Wenn die Deutschen im Drogeriemarkt vor dem Regal mit der Haarpflege stehen, ist die Auswahl groß. Um herauszufinden, welches Shampoo das richtige für die eigene Mähne ist, braucht man eigentlich eine Typberatung. Fein, trockene Spitzen, schnell fettender Ansatz … ja, wie ist mein Haar denn nun? Und was braucht es, um sich auf meinem Kopf wieder wohlzufühlen? Keratin, Koffein oder eine Kur, am besten ohne Silikone?

Schauma von Schwarzkopf hat für jeden Schopf eine Lösung parat und setzt sich damit an die Spitze der Shampoo-Verkäufe. Auf den Lorbeeren darf sich die Marke aber nicht ausruhen. Also erfindet Schwarzkopf immer neue Haarpflegeserien.

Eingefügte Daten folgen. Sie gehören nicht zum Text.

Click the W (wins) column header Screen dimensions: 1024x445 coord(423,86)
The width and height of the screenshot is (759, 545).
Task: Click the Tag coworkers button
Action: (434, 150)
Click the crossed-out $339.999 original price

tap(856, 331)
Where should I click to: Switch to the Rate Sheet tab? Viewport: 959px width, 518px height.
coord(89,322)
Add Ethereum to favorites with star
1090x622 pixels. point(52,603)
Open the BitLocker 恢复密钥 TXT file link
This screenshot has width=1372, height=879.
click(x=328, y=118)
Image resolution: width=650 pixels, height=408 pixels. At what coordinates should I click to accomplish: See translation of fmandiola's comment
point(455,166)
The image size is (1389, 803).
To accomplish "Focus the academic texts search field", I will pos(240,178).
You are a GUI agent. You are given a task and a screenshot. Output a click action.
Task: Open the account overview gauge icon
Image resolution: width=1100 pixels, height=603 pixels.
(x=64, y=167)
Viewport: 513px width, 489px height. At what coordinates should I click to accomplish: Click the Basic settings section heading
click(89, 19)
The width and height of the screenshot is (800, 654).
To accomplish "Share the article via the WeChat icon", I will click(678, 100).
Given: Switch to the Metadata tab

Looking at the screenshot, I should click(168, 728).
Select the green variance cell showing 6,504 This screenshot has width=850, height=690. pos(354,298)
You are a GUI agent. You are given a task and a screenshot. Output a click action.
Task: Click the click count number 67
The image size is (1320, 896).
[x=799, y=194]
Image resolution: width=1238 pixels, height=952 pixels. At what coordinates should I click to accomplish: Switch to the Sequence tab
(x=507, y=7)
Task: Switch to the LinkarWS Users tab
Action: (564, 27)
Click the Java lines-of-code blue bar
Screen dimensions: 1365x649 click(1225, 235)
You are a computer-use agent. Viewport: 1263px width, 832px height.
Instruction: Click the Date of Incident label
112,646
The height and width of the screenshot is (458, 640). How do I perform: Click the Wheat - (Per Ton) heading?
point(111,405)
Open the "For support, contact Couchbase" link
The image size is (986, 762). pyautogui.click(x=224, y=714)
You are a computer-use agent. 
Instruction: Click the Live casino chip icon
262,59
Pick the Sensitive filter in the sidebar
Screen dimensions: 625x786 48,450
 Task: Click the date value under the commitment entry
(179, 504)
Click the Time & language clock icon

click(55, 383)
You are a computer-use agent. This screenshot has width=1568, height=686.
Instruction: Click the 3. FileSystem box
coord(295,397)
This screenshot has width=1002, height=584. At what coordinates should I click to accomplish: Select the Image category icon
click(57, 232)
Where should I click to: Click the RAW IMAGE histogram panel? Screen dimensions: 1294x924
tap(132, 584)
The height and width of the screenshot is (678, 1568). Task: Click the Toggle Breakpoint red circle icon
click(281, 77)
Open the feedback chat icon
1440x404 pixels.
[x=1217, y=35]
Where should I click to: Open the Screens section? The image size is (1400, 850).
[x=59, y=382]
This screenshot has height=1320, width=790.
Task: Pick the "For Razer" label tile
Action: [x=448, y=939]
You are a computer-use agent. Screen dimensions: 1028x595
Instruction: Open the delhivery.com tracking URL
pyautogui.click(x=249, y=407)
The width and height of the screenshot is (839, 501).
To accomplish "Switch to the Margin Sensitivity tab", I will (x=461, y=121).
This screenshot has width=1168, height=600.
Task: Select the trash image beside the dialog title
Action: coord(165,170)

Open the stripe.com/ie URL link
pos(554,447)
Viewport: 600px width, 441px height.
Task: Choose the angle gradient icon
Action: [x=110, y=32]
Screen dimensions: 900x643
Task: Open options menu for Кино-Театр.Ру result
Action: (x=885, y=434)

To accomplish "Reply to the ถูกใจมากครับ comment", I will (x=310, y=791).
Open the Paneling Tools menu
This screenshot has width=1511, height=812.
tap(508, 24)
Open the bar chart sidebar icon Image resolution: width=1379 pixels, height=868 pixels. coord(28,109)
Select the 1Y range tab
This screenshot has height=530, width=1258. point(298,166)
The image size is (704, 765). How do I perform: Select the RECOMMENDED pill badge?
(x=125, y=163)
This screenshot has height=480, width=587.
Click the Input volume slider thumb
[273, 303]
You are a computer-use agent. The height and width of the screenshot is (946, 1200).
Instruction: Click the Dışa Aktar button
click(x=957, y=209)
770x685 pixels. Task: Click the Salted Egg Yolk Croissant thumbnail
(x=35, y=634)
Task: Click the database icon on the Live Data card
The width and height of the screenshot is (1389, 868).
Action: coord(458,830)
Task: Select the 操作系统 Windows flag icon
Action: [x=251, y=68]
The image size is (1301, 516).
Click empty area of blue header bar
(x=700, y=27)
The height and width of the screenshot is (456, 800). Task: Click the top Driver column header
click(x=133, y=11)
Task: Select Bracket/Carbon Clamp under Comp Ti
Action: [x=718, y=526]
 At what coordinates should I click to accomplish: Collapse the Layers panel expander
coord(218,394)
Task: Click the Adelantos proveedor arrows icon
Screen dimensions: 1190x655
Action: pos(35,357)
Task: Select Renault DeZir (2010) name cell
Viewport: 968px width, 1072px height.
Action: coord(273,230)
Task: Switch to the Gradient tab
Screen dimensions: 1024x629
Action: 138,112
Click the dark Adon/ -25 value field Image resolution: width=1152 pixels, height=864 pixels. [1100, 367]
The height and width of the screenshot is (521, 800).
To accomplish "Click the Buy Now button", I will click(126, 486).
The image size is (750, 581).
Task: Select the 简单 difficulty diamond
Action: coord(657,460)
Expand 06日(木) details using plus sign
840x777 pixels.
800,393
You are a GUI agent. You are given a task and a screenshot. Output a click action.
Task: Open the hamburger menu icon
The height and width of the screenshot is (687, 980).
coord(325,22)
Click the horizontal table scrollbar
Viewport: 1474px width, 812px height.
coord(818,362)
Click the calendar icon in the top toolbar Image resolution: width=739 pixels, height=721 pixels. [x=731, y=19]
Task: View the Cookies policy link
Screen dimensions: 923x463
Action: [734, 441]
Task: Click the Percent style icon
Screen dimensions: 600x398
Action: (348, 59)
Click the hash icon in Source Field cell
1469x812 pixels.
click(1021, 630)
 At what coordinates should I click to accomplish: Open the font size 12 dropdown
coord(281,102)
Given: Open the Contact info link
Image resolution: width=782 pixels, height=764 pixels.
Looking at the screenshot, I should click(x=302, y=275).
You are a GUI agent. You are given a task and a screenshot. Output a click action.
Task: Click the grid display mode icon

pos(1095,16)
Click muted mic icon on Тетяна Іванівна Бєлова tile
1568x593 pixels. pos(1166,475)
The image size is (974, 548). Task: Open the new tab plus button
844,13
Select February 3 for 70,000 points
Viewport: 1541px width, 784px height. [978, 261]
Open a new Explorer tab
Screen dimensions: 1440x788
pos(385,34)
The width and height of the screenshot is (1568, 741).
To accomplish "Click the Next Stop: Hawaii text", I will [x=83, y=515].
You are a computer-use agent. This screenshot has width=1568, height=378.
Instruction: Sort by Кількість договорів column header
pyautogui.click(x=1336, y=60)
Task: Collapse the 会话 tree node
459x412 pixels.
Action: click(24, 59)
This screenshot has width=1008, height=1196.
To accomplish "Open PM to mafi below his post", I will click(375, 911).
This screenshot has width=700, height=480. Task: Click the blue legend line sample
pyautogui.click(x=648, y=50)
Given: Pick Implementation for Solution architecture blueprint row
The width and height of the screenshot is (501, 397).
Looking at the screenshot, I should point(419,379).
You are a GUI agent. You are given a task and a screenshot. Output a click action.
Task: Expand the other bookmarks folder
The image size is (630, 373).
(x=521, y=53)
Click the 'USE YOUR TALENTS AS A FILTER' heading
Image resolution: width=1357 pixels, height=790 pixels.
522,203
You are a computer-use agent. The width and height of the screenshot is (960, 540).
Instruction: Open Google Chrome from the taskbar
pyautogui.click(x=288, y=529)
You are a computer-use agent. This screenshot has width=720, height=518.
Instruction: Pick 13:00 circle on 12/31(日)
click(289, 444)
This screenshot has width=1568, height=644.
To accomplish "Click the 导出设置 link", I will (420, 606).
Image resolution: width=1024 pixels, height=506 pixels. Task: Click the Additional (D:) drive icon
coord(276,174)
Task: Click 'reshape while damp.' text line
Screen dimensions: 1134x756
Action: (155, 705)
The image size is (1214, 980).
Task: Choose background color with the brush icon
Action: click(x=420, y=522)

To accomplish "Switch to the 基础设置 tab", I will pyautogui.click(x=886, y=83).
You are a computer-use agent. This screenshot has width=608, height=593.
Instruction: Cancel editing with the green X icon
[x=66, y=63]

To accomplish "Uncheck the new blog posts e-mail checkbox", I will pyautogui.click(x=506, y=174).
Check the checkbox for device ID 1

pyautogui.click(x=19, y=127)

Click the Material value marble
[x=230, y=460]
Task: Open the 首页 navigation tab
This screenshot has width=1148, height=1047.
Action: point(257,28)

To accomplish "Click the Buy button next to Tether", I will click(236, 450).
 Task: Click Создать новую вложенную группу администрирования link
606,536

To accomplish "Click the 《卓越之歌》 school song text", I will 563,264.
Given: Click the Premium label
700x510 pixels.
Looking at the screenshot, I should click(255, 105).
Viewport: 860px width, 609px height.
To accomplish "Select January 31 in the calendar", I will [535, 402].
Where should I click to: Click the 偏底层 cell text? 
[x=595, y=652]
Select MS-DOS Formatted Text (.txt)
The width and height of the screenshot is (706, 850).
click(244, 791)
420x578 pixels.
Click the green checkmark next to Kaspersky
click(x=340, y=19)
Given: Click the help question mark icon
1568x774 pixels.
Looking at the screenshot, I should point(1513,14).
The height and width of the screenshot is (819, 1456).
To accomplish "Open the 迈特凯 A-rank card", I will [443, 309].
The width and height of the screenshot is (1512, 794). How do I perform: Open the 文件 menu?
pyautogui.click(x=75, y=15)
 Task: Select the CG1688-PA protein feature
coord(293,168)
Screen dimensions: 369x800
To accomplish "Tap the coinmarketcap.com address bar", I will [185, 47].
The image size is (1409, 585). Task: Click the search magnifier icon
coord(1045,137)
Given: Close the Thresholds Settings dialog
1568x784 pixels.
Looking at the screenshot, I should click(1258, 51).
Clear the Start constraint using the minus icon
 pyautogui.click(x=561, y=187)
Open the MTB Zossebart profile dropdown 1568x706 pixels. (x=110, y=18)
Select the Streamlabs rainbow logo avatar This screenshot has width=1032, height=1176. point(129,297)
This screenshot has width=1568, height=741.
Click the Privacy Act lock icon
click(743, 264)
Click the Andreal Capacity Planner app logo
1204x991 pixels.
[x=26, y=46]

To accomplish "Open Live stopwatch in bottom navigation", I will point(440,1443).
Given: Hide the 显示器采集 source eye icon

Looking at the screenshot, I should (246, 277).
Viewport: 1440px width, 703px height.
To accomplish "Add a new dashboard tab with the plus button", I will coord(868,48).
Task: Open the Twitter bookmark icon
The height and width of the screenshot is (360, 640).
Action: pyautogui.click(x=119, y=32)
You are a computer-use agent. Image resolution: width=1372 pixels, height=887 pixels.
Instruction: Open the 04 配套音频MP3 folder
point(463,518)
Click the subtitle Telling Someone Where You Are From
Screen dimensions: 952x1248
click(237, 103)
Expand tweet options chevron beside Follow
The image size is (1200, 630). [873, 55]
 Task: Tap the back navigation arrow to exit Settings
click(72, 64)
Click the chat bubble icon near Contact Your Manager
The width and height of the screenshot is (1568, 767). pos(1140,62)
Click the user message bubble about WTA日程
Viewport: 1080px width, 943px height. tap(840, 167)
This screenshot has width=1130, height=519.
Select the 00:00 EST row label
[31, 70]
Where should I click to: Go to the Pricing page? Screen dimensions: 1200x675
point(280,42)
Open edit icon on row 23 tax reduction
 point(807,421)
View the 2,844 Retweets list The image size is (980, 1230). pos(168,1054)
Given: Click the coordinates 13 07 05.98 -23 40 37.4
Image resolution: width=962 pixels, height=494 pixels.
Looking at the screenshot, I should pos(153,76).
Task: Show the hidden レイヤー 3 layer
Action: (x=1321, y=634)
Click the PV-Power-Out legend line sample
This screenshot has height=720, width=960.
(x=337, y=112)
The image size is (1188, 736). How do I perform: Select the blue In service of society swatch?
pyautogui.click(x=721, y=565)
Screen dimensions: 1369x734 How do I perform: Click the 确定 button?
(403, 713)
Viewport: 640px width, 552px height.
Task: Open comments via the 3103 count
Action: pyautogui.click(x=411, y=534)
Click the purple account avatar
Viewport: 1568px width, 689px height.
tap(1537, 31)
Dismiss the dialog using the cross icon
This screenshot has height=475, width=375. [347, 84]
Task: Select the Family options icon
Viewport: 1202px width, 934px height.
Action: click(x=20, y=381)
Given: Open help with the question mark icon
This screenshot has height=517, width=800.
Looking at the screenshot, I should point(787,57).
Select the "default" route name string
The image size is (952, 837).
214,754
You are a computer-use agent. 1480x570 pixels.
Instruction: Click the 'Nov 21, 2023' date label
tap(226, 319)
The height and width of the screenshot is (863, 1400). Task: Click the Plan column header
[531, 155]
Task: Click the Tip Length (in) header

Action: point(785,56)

Das Satiremagazin „Der Postillon“ hat Schwarzkopf deshalb kurzerhand aufs Korn genommen und ein eigenes „Shampoo ohne Schnickschnack“ entworfen, „das einfach nur die gottverdammten Haare säubert und sonst nichts“. Als Schwarzkopf-Marketingchef könnte man sich jetzt die Haare raufen, sich schwarz ärgern oder – eine Shampoo-Flasche frisieren. Die Marke hat das witzige Design aufgenommen und kurzerhand das „Shampoo ohne Schnickschnack“ selbst in die Produktion geschickt. Kaufen kannst du es zwar nicht, aber gewinnen.